To run the proxy in standalone mode:

  1. Create a config.js file in your current working directory.
  2. Populate the contents using the configuration example above.
  3. Set the LOCAL_MODE option to true.
  4. Run the Docker container, passing your OPENAI_API_KEY and USAGE_PANDA_API_KEY as environment variables.
     $ docker run --restart=always -p 9000:9000 -d -e OPENAI_API_KEY="sk..." -e USAGE_PANDA_API_KEY="up..." -v $(pwd)/config.js:/config.js:ro ghcr.io/usagepanda/proxy:0.0.2
    
  5. Note: you do not have to pass the OPENAI_API_KEY environment variable. If you omit it, the proxy will use the authorization header sent by your clients.
  6. You can then test your proxy using the below API call:
curl http://localhost:9000/chat/completions \
    -H "Content-Type: application/json" \
    -d '{
        "model": "gpt-3.5-turbo",
        "messages": [{"role": "user", "content": "Say this is a test!"}],
        "temperature": 0.7
    }'

Azure OpenAI API Support

The proxy supports Azure’s OpenAI API, but you do not need to change your openai.api_type settings as OpenAI’s SDK requires. Instead, simply pass the following headers and Usage Panda will handle the API conversion for you.

import openai
openai.api_key = "sk-your-azure-openai-api-key"

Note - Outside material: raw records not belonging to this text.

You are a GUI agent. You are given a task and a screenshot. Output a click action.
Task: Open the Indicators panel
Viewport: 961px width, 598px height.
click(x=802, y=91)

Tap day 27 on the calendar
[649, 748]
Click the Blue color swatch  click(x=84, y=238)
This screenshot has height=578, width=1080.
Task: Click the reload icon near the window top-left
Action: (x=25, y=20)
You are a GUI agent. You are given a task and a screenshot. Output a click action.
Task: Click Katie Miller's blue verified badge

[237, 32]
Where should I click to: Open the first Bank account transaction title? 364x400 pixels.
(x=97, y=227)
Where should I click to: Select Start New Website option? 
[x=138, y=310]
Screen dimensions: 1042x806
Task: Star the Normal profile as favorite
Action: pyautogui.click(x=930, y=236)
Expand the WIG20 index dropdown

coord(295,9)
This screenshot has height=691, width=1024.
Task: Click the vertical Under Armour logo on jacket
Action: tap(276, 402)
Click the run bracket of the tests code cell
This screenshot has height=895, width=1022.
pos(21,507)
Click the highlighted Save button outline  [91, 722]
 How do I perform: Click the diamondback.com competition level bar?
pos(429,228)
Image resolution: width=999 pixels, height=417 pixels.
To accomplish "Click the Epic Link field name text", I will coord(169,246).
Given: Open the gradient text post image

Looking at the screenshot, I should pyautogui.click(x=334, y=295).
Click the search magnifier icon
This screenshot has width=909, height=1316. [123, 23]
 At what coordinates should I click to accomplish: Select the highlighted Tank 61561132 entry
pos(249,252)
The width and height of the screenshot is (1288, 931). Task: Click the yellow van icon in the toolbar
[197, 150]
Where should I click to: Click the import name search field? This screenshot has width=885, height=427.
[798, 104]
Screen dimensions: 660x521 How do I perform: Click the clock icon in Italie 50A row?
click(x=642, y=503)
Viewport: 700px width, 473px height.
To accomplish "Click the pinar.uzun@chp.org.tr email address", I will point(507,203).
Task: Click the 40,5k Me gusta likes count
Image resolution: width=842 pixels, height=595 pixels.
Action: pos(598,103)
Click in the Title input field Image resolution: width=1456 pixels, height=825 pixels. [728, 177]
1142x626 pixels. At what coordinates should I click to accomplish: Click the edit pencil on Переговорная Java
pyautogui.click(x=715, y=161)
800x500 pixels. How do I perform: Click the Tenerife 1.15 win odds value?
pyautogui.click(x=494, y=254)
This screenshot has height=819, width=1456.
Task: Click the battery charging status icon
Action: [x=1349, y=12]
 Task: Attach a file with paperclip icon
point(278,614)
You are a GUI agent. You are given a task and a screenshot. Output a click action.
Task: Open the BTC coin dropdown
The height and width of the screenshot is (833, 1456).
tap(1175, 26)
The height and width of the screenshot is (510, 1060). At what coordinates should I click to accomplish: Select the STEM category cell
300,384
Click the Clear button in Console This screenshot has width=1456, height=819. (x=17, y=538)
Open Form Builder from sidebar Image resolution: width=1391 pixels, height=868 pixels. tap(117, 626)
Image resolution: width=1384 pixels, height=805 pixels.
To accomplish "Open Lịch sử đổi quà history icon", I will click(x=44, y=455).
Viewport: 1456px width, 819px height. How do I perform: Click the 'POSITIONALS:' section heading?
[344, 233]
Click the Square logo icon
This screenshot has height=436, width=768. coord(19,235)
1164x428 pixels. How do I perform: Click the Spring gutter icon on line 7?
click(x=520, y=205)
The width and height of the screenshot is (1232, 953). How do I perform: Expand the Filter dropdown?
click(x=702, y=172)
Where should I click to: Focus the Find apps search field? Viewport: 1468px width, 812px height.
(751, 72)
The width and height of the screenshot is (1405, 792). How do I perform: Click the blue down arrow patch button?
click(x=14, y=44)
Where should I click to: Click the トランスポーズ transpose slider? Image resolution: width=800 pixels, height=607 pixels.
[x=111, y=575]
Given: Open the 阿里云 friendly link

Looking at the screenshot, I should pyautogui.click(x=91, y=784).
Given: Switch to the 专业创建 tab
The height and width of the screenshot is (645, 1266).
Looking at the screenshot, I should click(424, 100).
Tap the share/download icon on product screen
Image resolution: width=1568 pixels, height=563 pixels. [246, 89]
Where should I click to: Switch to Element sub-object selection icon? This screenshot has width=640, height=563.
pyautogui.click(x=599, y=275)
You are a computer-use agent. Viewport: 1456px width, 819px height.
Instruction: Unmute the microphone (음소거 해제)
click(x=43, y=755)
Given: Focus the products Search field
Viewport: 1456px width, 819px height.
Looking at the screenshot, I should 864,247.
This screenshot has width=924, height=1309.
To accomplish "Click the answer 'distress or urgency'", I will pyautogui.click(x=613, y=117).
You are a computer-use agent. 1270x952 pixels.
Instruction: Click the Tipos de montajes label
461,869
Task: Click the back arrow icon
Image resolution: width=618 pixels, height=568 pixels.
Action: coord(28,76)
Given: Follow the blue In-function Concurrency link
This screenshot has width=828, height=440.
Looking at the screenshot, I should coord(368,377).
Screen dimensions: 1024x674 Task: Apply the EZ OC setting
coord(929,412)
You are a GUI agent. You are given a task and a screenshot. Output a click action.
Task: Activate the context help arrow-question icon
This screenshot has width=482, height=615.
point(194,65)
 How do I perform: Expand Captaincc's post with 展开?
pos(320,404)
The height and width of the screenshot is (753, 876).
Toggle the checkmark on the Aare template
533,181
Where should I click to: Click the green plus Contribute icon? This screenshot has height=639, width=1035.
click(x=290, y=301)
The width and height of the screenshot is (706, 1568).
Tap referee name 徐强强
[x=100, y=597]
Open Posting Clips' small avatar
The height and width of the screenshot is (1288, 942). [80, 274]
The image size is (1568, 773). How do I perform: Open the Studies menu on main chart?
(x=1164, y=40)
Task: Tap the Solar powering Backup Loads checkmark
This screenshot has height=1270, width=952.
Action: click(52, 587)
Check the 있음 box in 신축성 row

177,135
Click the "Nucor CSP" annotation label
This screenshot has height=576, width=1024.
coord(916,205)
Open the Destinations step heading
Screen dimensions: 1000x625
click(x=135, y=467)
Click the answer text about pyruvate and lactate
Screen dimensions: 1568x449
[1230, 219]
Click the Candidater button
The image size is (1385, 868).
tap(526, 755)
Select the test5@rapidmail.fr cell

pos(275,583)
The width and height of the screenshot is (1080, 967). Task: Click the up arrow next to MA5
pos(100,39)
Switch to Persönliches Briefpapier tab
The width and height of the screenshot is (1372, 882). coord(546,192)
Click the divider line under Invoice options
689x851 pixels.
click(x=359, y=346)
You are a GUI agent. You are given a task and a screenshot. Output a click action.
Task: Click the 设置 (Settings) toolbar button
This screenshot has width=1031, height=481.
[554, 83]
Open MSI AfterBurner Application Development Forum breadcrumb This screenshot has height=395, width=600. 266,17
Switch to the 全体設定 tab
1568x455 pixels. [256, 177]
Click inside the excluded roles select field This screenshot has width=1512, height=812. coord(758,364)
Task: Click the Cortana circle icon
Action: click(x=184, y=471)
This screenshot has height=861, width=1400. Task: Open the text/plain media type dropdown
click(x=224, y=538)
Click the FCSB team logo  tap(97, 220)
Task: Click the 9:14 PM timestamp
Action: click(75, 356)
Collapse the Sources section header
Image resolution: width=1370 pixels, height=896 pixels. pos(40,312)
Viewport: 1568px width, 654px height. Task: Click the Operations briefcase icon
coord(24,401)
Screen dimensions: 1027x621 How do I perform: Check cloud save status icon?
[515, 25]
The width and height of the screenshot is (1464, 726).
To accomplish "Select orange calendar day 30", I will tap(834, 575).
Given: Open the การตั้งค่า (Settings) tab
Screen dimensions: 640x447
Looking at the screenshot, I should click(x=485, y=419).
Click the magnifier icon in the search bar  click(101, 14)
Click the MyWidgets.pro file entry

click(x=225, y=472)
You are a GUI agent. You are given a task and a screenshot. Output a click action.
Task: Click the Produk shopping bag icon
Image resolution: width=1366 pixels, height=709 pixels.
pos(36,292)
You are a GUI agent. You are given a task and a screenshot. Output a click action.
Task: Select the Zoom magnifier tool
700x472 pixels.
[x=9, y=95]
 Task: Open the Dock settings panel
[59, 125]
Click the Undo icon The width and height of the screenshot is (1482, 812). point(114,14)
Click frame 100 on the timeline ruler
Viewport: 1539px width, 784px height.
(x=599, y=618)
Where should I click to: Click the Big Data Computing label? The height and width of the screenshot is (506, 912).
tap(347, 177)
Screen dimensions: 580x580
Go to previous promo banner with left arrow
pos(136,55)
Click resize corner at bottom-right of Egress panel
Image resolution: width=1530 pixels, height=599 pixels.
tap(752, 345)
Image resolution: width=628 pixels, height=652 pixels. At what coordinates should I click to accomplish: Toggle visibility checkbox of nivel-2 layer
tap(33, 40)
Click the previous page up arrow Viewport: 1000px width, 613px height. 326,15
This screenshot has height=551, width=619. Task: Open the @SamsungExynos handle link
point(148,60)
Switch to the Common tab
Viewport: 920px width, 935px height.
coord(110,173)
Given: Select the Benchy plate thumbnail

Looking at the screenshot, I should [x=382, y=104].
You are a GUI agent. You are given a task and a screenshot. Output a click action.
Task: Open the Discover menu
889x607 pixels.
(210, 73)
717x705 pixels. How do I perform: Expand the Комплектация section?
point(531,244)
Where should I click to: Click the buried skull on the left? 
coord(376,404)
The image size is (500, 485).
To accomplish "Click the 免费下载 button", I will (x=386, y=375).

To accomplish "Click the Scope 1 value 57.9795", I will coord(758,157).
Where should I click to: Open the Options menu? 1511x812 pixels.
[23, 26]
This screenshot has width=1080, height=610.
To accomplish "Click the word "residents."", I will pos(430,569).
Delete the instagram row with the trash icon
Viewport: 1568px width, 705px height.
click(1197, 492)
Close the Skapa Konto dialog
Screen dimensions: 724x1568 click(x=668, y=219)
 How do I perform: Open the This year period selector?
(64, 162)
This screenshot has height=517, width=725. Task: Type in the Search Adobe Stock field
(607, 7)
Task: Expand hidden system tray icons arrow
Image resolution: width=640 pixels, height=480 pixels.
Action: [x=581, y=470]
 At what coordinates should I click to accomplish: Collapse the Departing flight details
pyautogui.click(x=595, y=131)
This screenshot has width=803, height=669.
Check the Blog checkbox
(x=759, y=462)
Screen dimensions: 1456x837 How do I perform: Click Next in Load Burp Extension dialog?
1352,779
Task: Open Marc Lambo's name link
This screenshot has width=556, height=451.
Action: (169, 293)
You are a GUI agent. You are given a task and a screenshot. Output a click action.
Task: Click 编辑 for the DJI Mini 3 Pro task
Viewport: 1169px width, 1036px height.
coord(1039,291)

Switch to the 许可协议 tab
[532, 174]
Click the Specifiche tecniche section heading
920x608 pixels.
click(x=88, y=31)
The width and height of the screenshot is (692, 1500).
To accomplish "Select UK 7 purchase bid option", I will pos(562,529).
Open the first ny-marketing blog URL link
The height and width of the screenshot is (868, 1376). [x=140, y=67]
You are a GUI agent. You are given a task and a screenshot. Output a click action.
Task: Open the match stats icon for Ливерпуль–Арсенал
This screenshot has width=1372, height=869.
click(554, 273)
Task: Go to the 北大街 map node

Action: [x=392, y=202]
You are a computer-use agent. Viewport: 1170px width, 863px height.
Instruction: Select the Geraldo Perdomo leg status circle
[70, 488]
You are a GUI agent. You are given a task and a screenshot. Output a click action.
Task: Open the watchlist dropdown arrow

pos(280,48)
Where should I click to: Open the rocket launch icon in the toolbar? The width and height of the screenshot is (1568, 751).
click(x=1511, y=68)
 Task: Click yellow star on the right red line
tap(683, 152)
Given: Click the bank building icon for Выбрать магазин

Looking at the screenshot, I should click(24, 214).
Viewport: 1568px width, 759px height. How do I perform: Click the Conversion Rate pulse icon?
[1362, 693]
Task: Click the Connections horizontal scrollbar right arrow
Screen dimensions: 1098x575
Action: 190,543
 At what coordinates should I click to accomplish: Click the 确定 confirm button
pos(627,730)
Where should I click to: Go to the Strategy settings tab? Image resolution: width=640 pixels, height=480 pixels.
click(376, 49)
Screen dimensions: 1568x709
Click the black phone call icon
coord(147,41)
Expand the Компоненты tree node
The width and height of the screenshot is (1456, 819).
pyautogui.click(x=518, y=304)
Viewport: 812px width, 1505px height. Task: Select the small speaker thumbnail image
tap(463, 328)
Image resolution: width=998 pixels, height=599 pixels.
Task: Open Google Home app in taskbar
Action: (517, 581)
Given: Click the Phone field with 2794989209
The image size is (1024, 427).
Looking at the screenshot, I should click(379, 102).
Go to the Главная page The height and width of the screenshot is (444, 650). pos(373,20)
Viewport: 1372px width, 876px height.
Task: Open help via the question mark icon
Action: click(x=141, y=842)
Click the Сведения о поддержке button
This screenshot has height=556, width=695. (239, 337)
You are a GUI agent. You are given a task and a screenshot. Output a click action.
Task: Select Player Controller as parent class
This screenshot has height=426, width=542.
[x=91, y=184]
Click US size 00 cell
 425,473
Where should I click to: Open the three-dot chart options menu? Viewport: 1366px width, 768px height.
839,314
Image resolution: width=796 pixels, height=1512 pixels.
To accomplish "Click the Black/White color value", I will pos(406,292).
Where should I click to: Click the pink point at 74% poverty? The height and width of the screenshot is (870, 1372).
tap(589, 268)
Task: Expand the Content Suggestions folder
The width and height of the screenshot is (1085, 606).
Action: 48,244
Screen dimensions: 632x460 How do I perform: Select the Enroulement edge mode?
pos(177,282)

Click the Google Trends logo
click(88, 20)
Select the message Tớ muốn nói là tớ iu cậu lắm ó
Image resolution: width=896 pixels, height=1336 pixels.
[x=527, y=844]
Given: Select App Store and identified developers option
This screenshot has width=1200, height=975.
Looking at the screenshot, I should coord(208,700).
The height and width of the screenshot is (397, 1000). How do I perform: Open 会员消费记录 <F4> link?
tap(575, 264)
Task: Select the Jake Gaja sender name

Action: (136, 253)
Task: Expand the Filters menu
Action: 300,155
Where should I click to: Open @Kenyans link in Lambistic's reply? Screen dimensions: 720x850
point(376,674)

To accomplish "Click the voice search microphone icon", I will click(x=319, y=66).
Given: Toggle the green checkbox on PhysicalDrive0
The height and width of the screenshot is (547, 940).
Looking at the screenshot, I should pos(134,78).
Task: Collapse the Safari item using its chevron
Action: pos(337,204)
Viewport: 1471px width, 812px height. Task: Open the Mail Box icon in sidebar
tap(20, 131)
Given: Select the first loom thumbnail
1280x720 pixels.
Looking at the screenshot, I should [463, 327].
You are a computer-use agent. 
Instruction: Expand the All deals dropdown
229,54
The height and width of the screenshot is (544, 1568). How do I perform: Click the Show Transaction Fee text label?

response = openai.Completion.create(
  model="text-davinci-003",
  prompt="Hello there",
  max_tokens=50,
  temperature=0,
  headers={
    "x-usagepanda-azure-resource": "test",    # Set to your Azure resource ID
    "x-usagepanda-azure-deployment": "deploy" # Set to your Azure deployment ID
  }
)
output = response.choices[0].text
print(output)

Other Considerations

  • The proxy logs to stdout/stderr. You can view these logs via docker logs or your platform’s logging tool (e.g., AWS CloudWatch)
  • Using the proxy, it is possible to give your developers access to a managed, audited OpenAI endpoint without provisioning and sharing OpenAI API keys with them. Simply set the OPENAI_API_KEY environment variable. Requests sent to the proxy endpoint do not need to contain the OpenAI API key, as it will by dynamically injected. (Note: if you use this mode, it is critical that you protect your proxy endpoint using an alternative authentication or access control solution.)